* WHAT IS NEEDED
Gather all lines in the entries that include the word "institution".

══ MATERIAL TO PROCESS

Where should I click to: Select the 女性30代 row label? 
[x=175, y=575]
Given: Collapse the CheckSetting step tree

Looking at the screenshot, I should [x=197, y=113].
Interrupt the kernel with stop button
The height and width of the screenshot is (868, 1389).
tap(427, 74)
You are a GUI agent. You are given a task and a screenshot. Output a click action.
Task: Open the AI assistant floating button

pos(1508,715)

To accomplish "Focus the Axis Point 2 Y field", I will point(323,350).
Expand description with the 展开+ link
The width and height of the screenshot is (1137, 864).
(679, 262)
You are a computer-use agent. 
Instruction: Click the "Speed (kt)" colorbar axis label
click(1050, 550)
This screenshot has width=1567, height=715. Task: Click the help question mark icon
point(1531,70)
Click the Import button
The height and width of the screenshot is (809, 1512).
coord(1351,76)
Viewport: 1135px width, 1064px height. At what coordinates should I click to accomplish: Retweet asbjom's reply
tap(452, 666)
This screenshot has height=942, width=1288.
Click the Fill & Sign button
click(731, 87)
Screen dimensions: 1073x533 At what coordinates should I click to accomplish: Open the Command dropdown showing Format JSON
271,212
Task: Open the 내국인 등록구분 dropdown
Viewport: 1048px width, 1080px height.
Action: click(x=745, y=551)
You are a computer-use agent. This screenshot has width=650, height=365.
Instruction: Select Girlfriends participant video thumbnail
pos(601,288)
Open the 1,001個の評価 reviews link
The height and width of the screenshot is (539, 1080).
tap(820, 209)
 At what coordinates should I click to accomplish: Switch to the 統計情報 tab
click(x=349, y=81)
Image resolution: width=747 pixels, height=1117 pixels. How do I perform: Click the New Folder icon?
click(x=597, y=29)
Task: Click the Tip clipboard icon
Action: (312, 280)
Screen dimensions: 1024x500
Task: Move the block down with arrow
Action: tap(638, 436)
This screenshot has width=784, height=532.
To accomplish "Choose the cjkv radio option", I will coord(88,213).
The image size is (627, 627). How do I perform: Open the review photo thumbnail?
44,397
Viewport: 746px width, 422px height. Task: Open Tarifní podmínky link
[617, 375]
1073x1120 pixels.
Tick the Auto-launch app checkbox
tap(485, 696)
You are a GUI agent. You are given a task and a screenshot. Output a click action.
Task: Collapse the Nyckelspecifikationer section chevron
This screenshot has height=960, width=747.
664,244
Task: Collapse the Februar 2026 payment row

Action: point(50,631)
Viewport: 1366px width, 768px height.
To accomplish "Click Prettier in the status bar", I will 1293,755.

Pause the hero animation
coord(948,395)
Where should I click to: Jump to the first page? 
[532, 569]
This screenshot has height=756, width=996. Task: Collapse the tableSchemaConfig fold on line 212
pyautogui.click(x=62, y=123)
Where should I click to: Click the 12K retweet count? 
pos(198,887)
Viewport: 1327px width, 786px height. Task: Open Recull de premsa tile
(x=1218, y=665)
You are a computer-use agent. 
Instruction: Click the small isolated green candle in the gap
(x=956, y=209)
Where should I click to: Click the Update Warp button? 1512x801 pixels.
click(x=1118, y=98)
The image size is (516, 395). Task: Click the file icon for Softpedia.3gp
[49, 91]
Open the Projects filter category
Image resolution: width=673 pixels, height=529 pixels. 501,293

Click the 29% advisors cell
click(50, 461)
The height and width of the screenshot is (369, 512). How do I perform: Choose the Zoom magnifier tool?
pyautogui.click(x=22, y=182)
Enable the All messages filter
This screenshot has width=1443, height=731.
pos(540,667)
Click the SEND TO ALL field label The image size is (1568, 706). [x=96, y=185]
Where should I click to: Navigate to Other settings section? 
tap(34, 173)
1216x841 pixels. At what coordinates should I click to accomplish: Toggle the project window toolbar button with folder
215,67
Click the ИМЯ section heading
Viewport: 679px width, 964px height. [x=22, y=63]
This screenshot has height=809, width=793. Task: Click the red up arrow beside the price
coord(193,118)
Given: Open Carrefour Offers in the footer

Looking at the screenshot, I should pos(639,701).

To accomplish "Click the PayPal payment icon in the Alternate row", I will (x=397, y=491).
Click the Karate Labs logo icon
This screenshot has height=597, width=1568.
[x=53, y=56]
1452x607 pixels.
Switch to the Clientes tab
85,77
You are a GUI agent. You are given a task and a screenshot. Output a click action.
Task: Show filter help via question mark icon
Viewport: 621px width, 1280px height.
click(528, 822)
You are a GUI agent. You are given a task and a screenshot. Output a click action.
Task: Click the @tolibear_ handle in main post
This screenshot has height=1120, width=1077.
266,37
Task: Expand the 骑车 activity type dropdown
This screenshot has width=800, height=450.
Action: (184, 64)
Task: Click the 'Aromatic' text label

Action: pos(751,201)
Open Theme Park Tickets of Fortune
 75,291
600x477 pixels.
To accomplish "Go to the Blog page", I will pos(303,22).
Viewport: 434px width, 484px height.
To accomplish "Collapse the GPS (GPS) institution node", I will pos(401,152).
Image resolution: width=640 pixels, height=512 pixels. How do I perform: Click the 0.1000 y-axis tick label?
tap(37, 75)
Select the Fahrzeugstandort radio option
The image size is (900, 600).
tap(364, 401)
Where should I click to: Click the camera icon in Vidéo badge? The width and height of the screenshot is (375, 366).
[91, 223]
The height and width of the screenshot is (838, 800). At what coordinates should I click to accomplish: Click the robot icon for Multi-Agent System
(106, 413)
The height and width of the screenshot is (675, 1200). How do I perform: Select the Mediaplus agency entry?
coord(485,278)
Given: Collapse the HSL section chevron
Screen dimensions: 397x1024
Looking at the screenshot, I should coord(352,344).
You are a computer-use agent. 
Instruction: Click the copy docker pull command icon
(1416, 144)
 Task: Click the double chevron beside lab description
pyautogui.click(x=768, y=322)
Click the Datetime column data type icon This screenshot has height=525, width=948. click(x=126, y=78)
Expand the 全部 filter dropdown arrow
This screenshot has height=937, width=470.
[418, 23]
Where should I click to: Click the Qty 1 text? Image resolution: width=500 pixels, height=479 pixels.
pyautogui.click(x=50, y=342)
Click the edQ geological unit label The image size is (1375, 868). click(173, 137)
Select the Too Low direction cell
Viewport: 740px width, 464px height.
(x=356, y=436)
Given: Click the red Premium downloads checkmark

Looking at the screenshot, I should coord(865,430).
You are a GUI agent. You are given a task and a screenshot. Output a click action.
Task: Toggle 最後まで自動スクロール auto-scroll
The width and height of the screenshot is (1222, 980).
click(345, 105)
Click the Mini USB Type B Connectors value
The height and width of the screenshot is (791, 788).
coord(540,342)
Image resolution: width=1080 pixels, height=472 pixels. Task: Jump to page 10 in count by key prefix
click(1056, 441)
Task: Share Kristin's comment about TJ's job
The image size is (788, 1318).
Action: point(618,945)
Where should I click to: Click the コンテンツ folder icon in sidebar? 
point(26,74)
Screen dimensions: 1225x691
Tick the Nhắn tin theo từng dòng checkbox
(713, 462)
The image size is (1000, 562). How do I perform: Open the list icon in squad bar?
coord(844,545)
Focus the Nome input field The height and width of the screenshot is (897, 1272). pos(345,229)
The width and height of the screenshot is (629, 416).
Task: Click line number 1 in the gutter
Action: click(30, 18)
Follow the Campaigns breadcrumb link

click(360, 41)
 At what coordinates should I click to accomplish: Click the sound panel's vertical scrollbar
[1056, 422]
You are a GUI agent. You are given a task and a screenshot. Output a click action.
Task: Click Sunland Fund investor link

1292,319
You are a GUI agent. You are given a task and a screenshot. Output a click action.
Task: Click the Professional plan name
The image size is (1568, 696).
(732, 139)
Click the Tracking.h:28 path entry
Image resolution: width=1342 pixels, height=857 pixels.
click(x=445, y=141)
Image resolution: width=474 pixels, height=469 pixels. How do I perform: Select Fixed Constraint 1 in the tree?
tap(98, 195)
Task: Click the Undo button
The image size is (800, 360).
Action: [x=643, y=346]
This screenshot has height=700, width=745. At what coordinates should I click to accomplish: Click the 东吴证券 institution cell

════

* SOLUTION BELOW
To accomplish "Collapse the GPS (GPS) institution node", I will pos(401,152).
This screenshot has height=700, width=745. At what coordinates should I click to accomplish: Click the 东吴证券 institution cell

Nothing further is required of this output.